STORED DATA START

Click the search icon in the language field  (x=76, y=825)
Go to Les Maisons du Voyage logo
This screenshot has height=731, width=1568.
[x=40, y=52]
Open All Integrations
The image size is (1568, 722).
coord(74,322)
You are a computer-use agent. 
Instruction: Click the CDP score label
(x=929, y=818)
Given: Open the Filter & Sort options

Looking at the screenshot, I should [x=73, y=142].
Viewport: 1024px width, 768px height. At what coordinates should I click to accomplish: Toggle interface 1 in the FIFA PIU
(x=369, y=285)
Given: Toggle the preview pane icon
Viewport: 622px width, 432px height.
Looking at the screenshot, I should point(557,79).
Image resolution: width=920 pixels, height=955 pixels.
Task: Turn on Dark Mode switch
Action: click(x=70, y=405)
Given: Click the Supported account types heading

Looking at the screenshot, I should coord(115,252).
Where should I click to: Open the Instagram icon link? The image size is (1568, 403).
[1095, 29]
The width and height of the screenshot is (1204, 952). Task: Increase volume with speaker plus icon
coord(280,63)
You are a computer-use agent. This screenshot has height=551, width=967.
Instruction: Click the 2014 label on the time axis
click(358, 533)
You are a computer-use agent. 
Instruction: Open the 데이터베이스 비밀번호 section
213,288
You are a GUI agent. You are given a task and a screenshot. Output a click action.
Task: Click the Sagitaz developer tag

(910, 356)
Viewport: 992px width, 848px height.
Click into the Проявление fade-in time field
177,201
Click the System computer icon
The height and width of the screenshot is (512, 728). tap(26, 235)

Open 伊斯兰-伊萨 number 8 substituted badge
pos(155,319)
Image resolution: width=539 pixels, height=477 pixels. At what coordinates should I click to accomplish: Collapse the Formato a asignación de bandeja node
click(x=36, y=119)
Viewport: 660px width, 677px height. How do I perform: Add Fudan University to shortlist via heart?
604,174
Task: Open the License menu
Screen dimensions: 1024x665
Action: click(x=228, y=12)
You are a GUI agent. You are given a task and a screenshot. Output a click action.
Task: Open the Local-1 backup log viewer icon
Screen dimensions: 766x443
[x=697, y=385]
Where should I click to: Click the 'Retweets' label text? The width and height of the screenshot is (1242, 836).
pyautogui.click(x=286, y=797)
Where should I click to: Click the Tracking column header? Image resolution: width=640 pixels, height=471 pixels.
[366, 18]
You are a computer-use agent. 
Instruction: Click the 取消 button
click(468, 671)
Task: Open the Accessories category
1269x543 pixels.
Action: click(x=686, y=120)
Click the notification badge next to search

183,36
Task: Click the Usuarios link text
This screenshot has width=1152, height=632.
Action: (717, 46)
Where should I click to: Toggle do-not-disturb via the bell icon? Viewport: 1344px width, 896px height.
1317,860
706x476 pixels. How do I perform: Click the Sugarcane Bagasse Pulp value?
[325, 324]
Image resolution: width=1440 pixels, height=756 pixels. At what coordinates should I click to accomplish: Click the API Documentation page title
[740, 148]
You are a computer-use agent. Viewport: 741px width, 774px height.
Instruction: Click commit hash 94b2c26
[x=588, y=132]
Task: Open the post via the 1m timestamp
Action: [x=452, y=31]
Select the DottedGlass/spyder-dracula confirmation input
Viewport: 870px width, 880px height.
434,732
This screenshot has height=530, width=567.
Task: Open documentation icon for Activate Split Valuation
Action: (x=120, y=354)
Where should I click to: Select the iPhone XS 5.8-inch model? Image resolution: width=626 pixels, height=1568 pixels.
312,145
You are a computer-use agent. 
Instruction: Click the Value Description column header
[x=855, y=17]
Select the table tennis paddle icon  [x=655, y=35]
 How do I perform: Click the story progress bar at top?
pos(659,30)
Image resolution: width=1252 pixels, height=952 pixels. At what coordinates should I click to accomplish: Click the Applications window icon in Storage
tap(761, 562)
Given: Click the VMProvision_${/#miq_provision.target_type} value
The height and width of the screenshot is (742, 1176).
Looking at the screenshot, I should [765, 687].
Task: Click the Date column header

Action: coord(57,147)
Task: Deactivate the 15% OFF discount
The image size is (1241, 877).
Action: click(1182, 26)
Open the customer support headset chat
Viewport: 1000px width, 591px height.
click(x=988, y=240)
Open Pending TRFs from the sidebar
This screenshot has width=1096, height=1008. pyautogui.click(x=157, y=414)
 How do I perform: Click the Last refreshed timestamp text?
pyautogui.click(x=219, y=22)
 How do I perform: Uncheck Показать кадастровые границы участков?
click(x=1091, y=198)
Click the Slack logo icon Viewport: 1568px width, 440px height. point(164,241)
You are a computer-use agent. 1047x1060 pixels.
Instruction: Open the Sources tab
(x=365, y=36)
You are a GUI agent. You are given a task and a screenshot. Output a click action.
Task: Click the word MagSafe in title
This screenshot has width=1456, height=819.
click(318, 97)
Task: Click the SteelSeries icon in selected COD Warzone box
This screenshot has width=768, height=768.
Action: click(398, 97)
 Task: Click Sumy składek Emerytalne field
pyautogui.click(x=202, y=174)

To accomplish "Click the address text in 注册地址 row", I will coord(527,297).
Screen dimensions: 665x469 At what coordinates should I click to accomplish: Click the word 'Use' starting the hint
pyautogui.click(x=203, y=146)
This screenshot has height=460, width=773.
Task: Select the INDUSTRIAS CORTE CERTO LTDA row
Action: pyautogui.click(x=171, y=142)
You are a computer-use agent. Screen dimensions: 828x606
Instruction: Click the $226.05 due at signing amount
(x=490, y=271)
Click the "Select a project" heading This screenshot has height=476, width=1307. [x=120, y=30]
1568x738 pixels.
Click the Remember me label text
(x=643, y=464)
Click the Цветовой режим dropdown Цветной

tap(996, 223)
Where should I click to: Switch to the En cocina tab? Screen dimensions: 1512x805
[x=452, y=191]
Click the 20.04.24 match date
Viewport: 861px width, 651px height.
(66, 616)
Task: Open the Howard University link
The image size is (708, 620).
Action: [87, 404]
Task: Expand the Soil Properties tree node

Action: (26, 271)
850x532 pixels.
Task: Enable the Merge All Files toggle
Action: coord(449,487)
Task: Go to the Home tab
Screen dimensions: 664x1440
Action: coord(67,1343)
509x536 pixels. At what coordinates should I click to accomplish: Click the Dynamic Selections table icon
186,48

STORED DATA END

** TASK **
Please repeat the records so that each one reads exactly as it does above.

** ANSWER BOX **
Click the search icon in the language field  (x=76, y=825)
Go to Les Maisons du Voyage logo
This screenshot has height=731, width=1568.
[x=40, y=52]
Open All Integrations
The image size is (1568, 722).
coord(74,322)
You are a computer-use agent. 
Instruction: Click the CDP score label
(x=929, y=818)
Given: Open the Filter & Sort options

Looking at the screenshot, I should [x=73, y=142].
Viewport: 1024px width, 768px height. At what coordinates should I click to accomplish: Toggle interface 1 in the FIFA PIU
(x=369, y=285)
Given: Toggle the preview pane icon
Viewport: 622px width, 432px height.
Looking at the screenshot, I should point(557,79).
Image resolution: width=920 pixels, height=955 pixels.
Task: Turn on Dark Mode switch
Action: click(x=70, y=405)
Given: Click the Supported account types heading

Looking at the screenshot, I should coord(115,252).
Where should I click to: Open the Instagram icon link? The image size is (1568, 403).
[1095, 29]
The width and height of the screenshot is (1204, 952). Task: Increase volume with speaker plus icon
coord(280,63)
You are a computer-use agent. This screenshot has height=551, width=967.
Instruction: Click the 2014 label on the time axis
click(358, 533)
You are a computer-use agent. 
Instruction: Open the 데이터베이스 비밀번호 section
213,288
You are a GUI agent. You are given a task and a screenshot. Output a click action.
Task: Click the Sagitaz developer tag

(910, 356)
Viewport: 992px width, 848px height.
Click into the Проявление fade-in time field
177,201
Click the System computer icon
The height and width of the screenshot is (512, 728). tap(26, 235)

Open 伊斯兰-伊萨 number 8 substituted badge
pos(155,319)
Image resolution: width=539 pixels, height=477 pixels. At what coordinates should I click to accomplish: Collapse the Formato a asignación de bandeja node
click(x=36, y=119)
Viewport: 660px width, 677px height. How do I perform: Add Fudan University to shortlist via heart?
604,174
Task: Open the License menu
Screen dimensions: 1024x665
Action: click(x=228, y=12)
You are a GUI agent. You are given a task and a screenshot. Output a click action.
Task: Open the Local-1 backup log viewer icon
Screen dimensions: 766x443
[x=697, y=385]
Where should I click to: Click the 'Retweets' label text? The width and height of the screenshot is (1242, 836).
pyautogui.click(x=286, y=797)
Where should I click to: Click the Tracking column header? Image resolution: width=640 pixels, height=471 pixels.
[366, 18]
You are a computer-use agent. 
Instruction: Click the 取消 button
click(468, 671)
Task: Open the Accessories category
1269x543 pixels.
Action: click(x=686, y=120)
Click the notification badge next to search

183,36
Task: Click the Usuarios link text
This screenshot has width=1152, height=632.
Action: (717, 46)
Where should I click to: Toggle do-not-disturb via the bell icon? Viewport: 1344px width, 896px height.
1317,860
706x476 pixels. How do I perform: Click the Sugarcane Bagasse Pulp value?
[325, 324]
Image resolution: width=1440 pixels, height=756 pixels. At what coordinates should I click to accomplish: Click the API Documentation page title
[740, 148]
You are a computer-use agent. Viewport: 741px width, 774px height.
Instruction: Click commit hash 94b2c26
[x=588, y=132]
Task: Open the post via the 1m timestamp
Action: [x=452, y=31]
Select the DottedGlass/spyder-dracula confirmation input
Viewport: 870px width, 880px height.
434,732
This screenshot has height=530, width=567.
Task: Open documentation icon for Activate Split Valuation
Action: (x=120, y=354)
Where should I click to: Select the iPhone XS 5.8-inch model? Image resolution: width=626 pixels, height=1568 pixels.
312,145
You are a computer-use agent. 
Instruction: Click the Value Description column header
[x=855, y=17]
Select the table tennis paddle icon  [x=655, y=35]
 How do I perform: Click the story progress bar at top?
pos(659,30)
Image resolution: width=1252 pixels, height=952 pixels. At what coordinates should I click to accomplish: Click the Applications window icon in Storage
tap(761, 562)
Given: Click the VMProvision_${/#miq_provision.target_type} value
The height and width of the screenshot is (742, 1176).
Looking at the screenshot, I should [765, 687].
Task: Click the Date column header

Action: coord(57,147)
Task: Deactivate the 15% OFF discount
The image size is (1241, 877).
Action: click(1182, 26)
Open the customer support headset chat
Viewport: 1000px width, 591px height.
click(x=988, y=240)
Open Pending TRFs from the sidebar
This screenshot has width=1096, height=1008. pyautogui.click(x=157, y=414)
 How do I perform: Click the Last refreshed timestamp text?
pyautogui.click(x=219, y=22)
 How do I perform: Uncheck Показать кадастровые границы участков?
click(x=1091, y=198)
Click the Slack logo icon Viewport: 1568px width, 440px height. point(164,241)
You are a computer-use agent. 1047x1060 pixels.
Instruction: Open the Sources tab
(x=365, y=36)
You are a GUI agent. You are given a task and a screenshot. Output a click action.
Task: Click the word MagSafe in title
This screenshot has width=1456, height=819.
click(318, 97)
Task: Click the SteelSeries icon in selected COD Warzone box
This screenshot has width=768, height=768.
Action: click(398, 97)
 Task: Click Sumy składek Emerytalne field
pyautogui.click(x=202, y=174)

To accomplish "Click the address text in 注册地址 row", I will coord(527,297).
Screen dimensions: 665x469 At what coordinates should I click to accomplish: Click the word 'Use' starting the hint
pyautogui.click(x=203, y=146)
This screenshot has height=460, width=773.
Task: Select the INDUSTRIAS CORTE CERTO LTDA row
Action: pyautogui.click(x=171, y=142)
You are a computer-use agent. Screen dimensions: 828x606
Instruction: Click the $226.05 due at signing amount
(x=490, y=271)
Click the "Select a project" heading This screenshot has height=476, width=1307. [x=120, y=30]
1568x738 pixels.
Click the Remember me label text
(x=643, y=464)
Click the Цветовой режим dropdown Цветной

tap(996, 223)
Where should I click to: Switch to the En cocina tab? Screen dimensions: 1512x805
[x=452, y=191]
Click the 20.04.24 match date
Viewport: 861px width, 651px height.
(66, 616)
Task: Open the Howard University link
The image size is (708, 620).
Action: [87, 404]
Task: Expand the Soil Properties tree node

Action: (26, 271)
850x532 pixels.
Task: Enable the Merge All Files toggle
Action: coord(449,487)
Task: Go to the Home tab
Screen dimensions: 664x1440
Action: coord(67,1343)
509x536 pixels. At what coordinates should I click to accomplish: Click the Dynamic Selections table icon
186,48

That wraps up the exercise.